> _Extrait_

A partir de 1967, un plan systématique est mis en place. Commencera alors une série d’actes armés visant à épuiser, effrayer et à rendre toute vie impossible aux Palestiniens.

Ce seront des arrestations sans fin, la plupart sans raison et sans jugement en raison de la détention administrative ; près de 20% (26) de la population sera arrêtée au cours d’opérations violentes où l’usage de la torture et de traitement dégradant vont être utilisés, sans que cela ne gêne en rien la Cour suprême d’Israël (27).

Ce seront des installations de colonies illégales malgré les nombreuses résolutions pointant cette violation.

Ce sera la volonté exprimée de changer le statut de Jérusalem-est en pratiquant des expulsions, des expropriations, des destructions de maisons, sans oublier le transfert de population.

Ce sera la construction illégale (28) , et à l’intérieur de la ligne verte, d’un mur de séparation pesant lourdement sur la vie sociale, familiale et économique des Palestiniens. Mur justifié par l’Etat israélien (29) en vertu de l’article 51 de la Charte des Nations unies et des Résolutions 1368 (30) et 1373 (31) du Conseil de Sécurité. La CIJ a fait remarquer que la construction du mur trouve son origine à l’intérieur de ce territoire, et non en dehors. Cette situation est donc différente de celle envisagée par les résolutions ci-dessus mentionnées, et de ce fait Israël ne saurait en tout état de cause les invoquer en soutien à sa prétention à exercer un droit de légitime défense. En conséquence, la Cour conclut que l’article 51 de la Charte est sans pertinence, même si elle reconnaît que cet Etat, devant faire face à des actes de violence indiscriminés, visant sa population civile, a le droit, et même le devoir, d’y répondre en vue de protéger la vie de ses citoyens. Néanmoins, elle souligne que les mesures prises n’en doivent pas moins demeurer conformes au droit international applicable.

> _Entrées_

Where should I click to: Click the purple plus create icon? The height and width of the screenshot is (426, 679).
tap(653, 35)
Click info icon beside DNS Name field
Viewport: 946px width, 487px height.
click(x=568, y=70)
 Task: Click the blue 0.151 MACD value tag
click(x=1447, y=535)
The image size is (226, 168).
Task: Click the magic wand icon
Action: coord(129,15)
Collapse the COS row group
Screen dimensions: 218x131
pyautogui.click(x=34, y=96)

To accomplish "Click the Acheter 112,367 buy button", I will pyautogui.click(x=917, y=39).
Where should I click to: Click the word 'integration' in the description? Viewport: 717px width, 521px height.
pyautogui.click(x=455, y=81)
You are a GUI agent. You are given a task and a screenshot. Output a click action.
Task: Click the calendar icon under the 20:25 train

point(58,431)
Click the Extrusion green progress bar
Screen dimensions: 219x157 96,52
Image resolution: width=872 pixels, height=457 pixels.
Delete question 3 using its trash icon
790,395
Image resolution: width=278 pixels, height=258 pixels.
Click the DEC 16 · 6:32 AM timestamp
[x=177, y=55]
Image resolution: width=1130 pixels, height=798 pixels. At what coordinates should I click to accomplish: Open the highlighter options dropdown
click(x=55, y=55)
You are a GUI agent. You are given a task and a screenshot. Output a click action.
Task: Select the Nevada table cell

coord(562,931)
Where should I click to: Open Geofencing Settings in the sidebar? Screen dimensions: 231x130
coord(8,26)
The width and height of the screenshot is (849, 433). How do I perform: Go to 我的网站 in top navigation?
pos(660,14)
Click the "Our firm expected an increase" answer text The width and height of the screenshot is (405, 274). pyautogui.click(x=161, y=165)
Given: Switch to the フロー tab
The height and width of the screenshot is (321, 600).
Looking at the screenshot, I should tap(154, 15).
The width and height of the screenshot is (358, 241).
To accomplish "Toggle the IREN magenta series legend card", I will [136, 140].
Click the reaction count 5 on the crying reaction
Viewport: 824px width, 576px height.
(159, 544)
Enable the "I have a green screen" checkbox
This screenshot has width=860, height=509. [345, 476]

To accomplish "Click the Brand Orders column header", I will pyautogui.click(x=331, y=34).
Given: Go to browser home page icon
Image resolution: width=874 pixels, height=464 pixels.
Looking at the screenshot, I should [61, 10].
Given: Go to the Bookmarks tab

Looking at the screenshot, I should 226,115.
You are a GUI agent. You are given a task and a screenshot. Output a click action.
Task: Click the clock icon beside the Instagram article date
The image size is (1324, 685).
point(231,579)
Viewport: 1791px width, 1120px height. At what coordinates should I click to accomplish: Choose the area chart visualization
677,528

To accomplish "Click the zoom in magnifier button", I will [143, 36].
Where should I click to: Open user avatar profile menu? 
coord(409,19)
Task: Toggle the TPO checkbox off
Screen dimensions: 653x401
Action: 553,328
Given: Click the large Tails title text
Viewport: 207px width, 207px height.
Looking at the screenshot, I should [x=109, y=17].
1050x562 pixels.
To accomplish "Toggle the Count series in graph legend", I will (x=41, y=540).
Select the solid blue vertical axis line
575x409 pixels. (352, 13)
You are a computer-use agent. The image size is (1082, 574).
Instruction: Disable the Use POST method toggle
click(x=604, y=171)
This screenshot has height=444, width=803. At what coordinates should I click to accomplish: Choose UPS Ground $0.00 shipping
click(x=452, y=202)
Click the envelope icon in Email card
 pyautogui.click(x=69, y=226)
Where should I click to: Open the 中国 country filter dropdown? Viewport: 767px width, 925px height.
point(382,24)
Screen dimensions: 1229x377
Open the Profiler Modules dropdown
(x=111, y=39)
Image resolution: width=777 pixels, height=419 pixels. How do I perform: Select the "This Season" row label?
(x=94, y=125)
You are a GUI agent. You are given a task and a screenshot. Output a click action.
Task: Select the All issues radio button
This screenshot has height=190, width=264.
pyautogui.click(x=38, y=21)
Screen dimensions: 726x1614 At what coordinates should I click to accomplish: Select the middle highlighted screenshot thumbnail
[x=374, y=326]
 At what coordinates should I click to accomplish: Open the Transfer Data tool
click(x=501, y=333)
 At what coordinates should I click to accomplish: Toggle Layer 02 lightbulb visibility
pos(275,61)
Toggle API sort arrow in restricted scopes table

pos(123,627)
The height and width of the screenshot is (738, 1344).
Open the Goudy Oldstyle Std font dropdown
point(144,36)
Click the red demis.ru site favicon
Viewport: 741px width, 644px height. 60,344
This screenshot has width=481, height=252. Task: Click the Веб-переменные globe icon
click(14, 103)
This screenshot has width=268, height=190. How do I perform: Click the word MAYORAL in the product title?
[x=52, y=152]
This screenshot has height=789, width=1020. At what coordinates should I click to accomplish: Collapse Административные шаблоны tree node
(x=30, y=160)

> _Tâches et exercices_
- 1) Recopiez le passage de l’extrait sur les Palestiniens depuis 1967 allant de « A partir de » jusqu’à « impossible aux Palestiniens. » inclus, en substituant « programme » à « plan ».
- 2) Reprenez, s’il vous plaît, l’extrait sur les Palestiniens depuis 1967 là où il s’arrête et poursuivez-le.
Les lignes ne jouent aucun rôle ici.

> _Réponses par tâche_
- 1)
A partir de 1967, un programme systématique est mis en place. Commencera alors une série d’actes armés visant à épuiser, effrayer et à rendre toute vie impossible aux Palestiniens.

- 2)
Ce sera aussi le blocus imposé à Gaza et dénoncé dans de nombreux rapports(32), après les élections démocratiquement remportées par le Hamas, qui était entre décembre 2001et décembre 2014 sur la liste des organisations terroristes de l’UE ; mais pour autant la Cour de justice européenne a précisé que cette annulation « n’implique aucune appréciation de fond sur la question de la qualification du mouvement Hamas de groupe terroriste (33) ». Il n’est d’ailleurs qu’à écouter RFI, qui, ce 27 mai, a rapporté quatre raids aériens sur la Bande de Gaza, en réponse au lancement d’une roquette et qui nomme, sans aucune distanciation, les combattants palestiniens de « djihadistes ». Il n’en demeure pas moins que ce blocus constitue une attaque continue contre le peuple palestinien de Gaza.

Ce seront aussi des attaques incessantes contre les pêcheurs. Si à l’issue des Accords d’Oslo, les pêcheurs pouvaient sortir au-delà de 20 miles des 40 kilomètres de côtes palestiniennes, aujourd’hui leur espace maritime se réduit 3 miles ; avec le risque d’être, à l’intérieur de cette délimitation, attaqué par les navires israéliens. En 2005, ils étaient plus de 10 000 (34), dix après, ils ne sont plus que 3 500 et seuls 3% d’entre eux se risquent à sortir quotidiennement.

On ne peut parler du blocage de Gaza sans parler de l’attaque contre le Mavi Marmara (35) qui a vu 9 citoyens turcs tués et de nombreux autres blessés.

Signalons qu’en mai 2013 la Procureure de la CPI, Fatou Bensouda, a reçu une saisine du gouvernement des Comores, signataire du statut de Rome depuis 2006 (36) -le Mavi Marmara battait pavillon comorien. En novembre 2014, cette même Procureure a déclaré qu’il n’y avait aucune base sérieuse pour procéder à une enquête (37). Dossier clos !

Non ; des victimes des Etats Unis, (le plus jeune d’entre elles avait la double nationalité américano-turque), de Jordanie, du Maroc, du Qatar, de Malaisie, de Grande Bretagne, du Yemen, d’Algérie, de Suède et du Koweit ont déposé plainte à la Cour criminelle d’Istanbul. En mars 2015, cette même cour a reconnu la légalité de la demande des victimes et a décidé d’envoyer au Ministre de la Justice turc 4 mandats d’arrêts internationaux contre 4 Généraux israéliens responsables de l’attaque meurtrière, ayant eu lieu à l’intérieur des eaux internationales. A lui de les transmettre aux intéresses et à Interpol. Une nouvelle audience a lieu le 2 juin prochain.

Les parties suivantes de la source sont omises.